In the show's second and final season, the Mysticons are enjoying their lives, but are pulled back into their heroic duties to destroy the remaining half of Queen Necrafa's evil mask, which is later worn by one of their former friends who was thought to be Princess Arkayna Goodfey's long-lost twin, sister who becomes their adversary as a result of the fact that she was nothing but a decoy (proxy) for Zarya Moonwolf. As such, she feels deeply betrayed by Princess Arkayna for obliviously abandoning her for Zarya, becomes the new leader of the Spectral Hand with the reluctant help of powerful mages known as Astromancers whom she turns into her mindless minions "Spectromancers" and manages to create the Dark Codex by snatching the powerless Dragon Disk and corrupting it fully. To aid her in getting her revenge on the Mysticons for ruining her life, especially Princess Arkayna, she creates the Vexicons who are a bit more powerful than the Mysticons.

Upon realizing the stronger evil hold the Mask fragment has on her, Proxima tends to toss it into the Rift of Ruin. However, the Mask attaches itself to her face and takes full possession of her mind and body, stating that it has been reborn for one purpose- To destroy the realm of Gemina! The Mysticons go into her mind, with help from Tazma, to find a spell that can release Proxima from the Mask's full-blown influence. Princess Arkayna then realizes just how terrible a sister she was towards Proxima, that her not being there for her when she needed her most was the very motivation for Proxima's current actions. Once Proxima is free, Princess Arkayna saves her twin sister figure from being killed by Mallory's ice blast. Mallory and her fellow Vexicons leave, and Mallory dons the remaining half of the Mask.
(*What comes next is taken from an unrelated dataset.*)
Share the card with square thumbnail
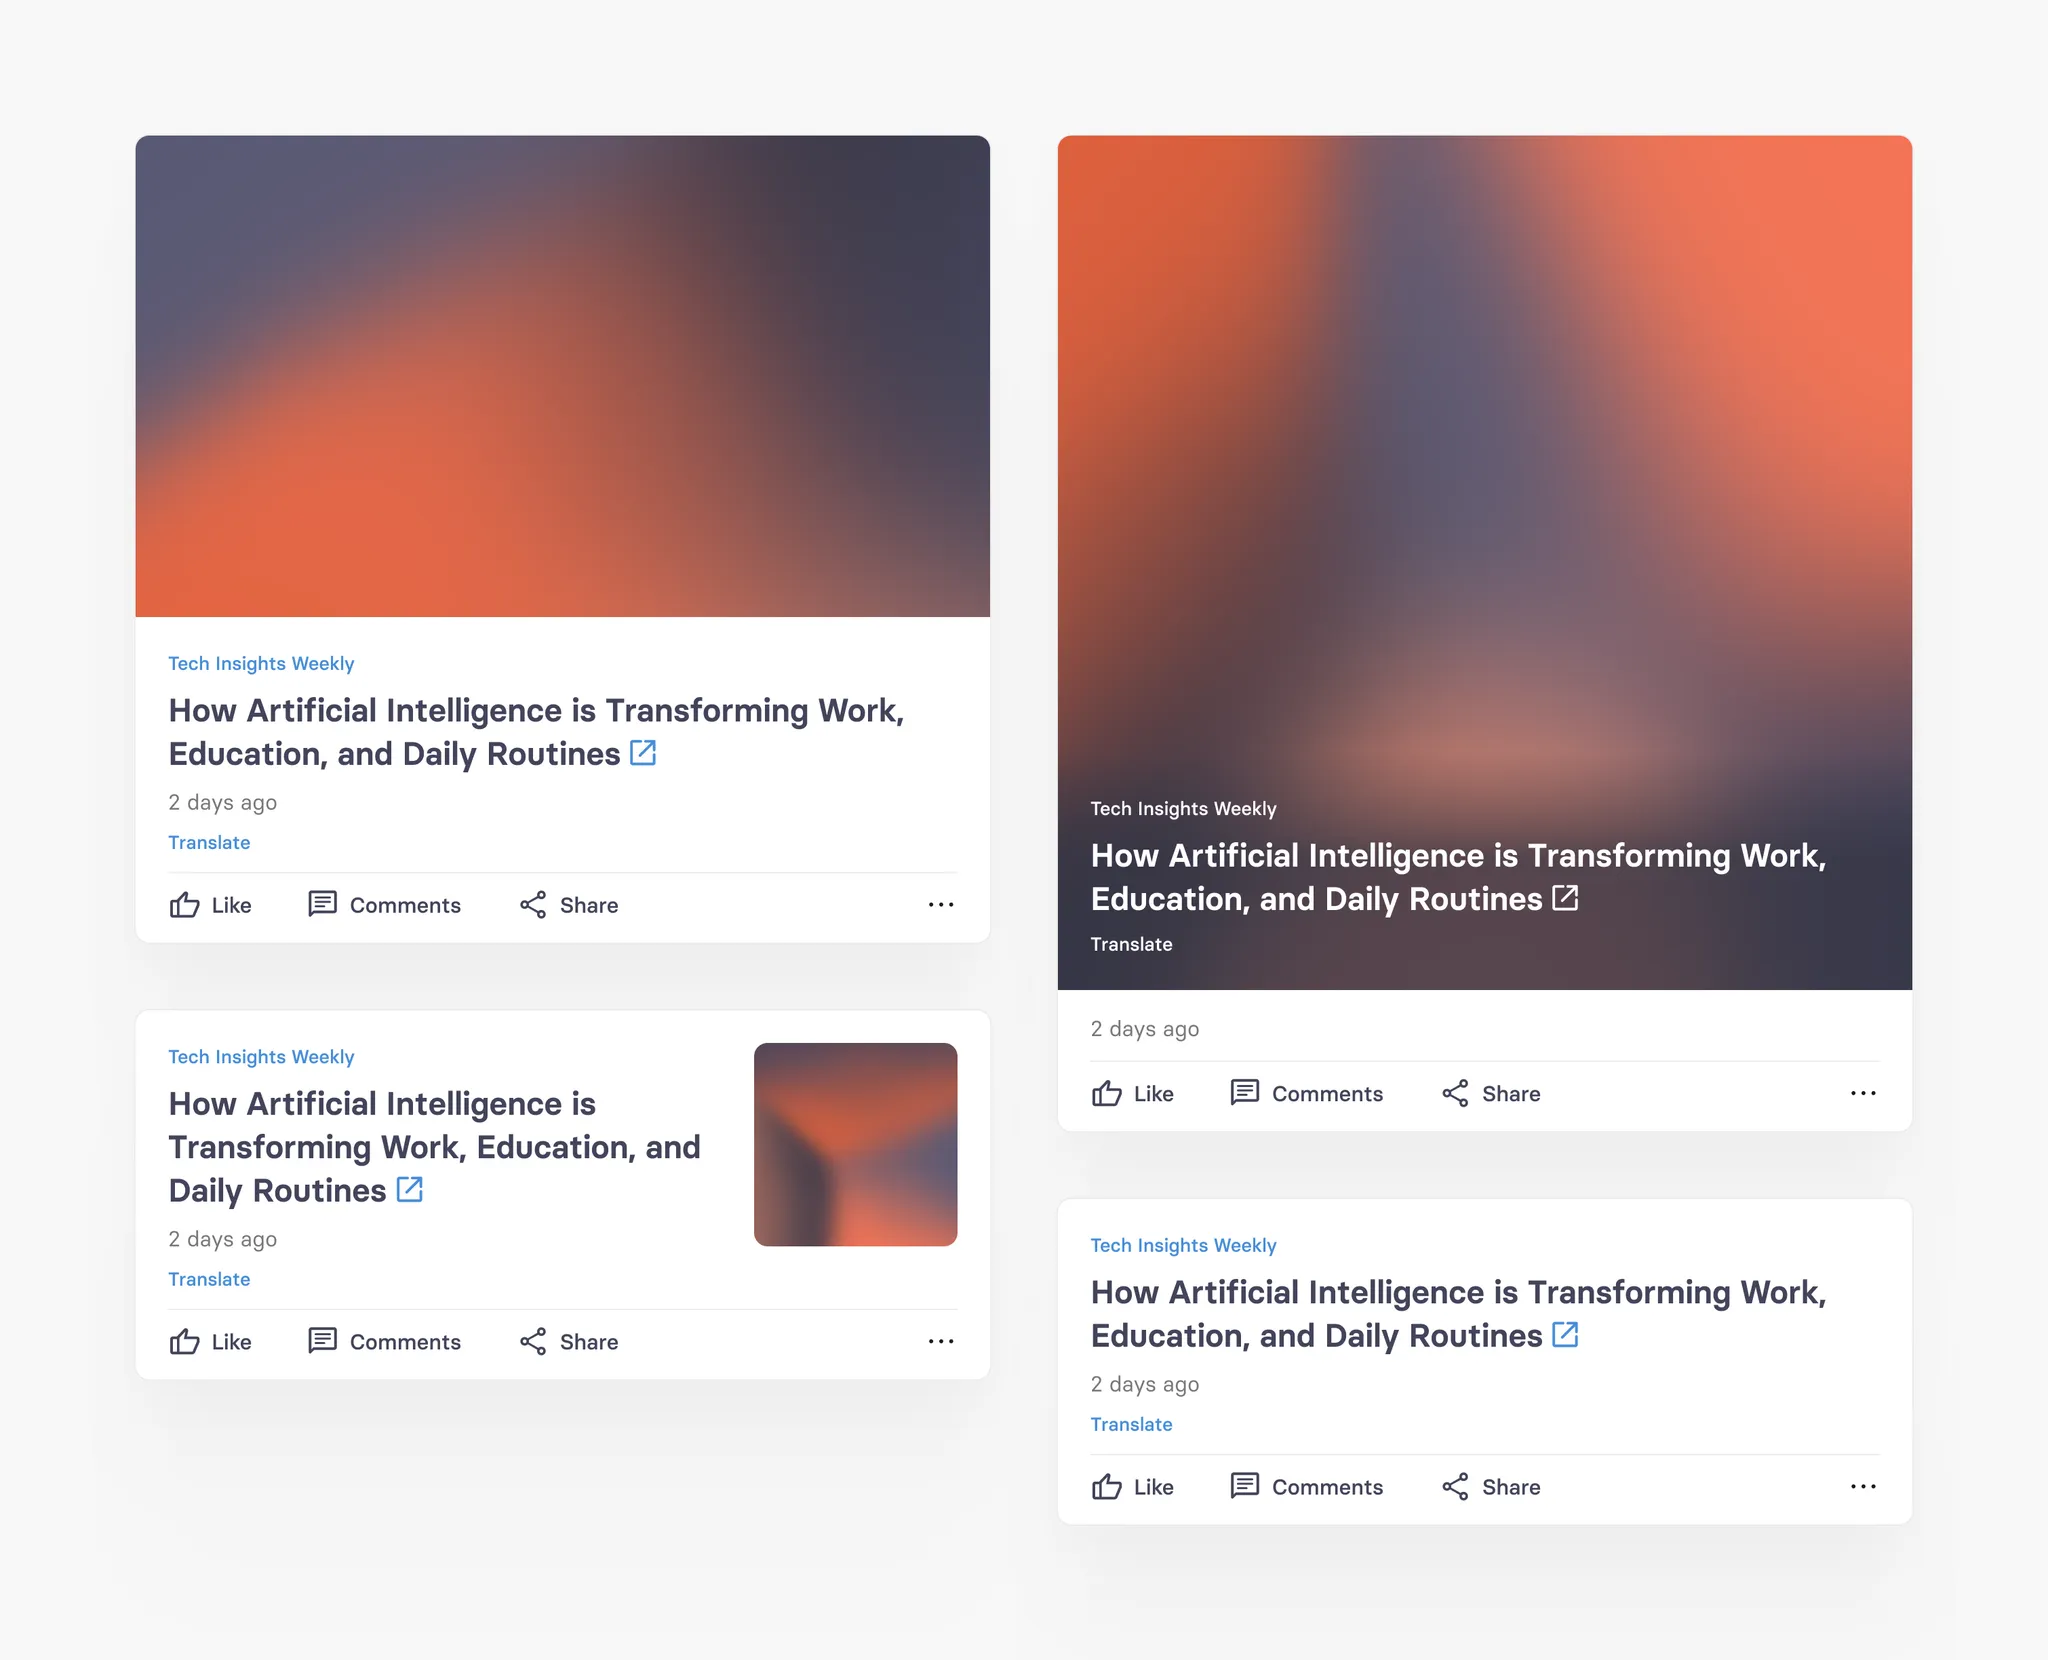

At the Island, the Vexicons prepare for the emergence of the Spectral Hand itself, so they can all get a taste of its evil mojo and dominate all of Gemina. Meanwhile, Proxima explains the origins of the Spectral Hand and how Queen Necrafa came to be as well as Dreadbane. Proxima undoes the dark spell she herself had cast on the Astromancers, giving her and the Mysticons an advantage against the Vexicons. Everyone flees to regroup in Emerald's home. Nova Terron mentions magical lances that could enhance the Mysticons' bracers attack power enough to eradicate the Spectral Hand for good, but that the plans to create them are in Queen Goodfey's necklace. As Dreadbane refuses to reverse the curse on the King and Queen, the Mysticons head to the palace to get the bone statues themselves but are caught by Mallory. The petrified forms of Princess Arkayna and Zarya's mother and stepfather are saved from destruction by none other than Dreadbane. In a skirmish, General Bane is fatally hurt but manages to use the last of his strength to revive the Queen and King.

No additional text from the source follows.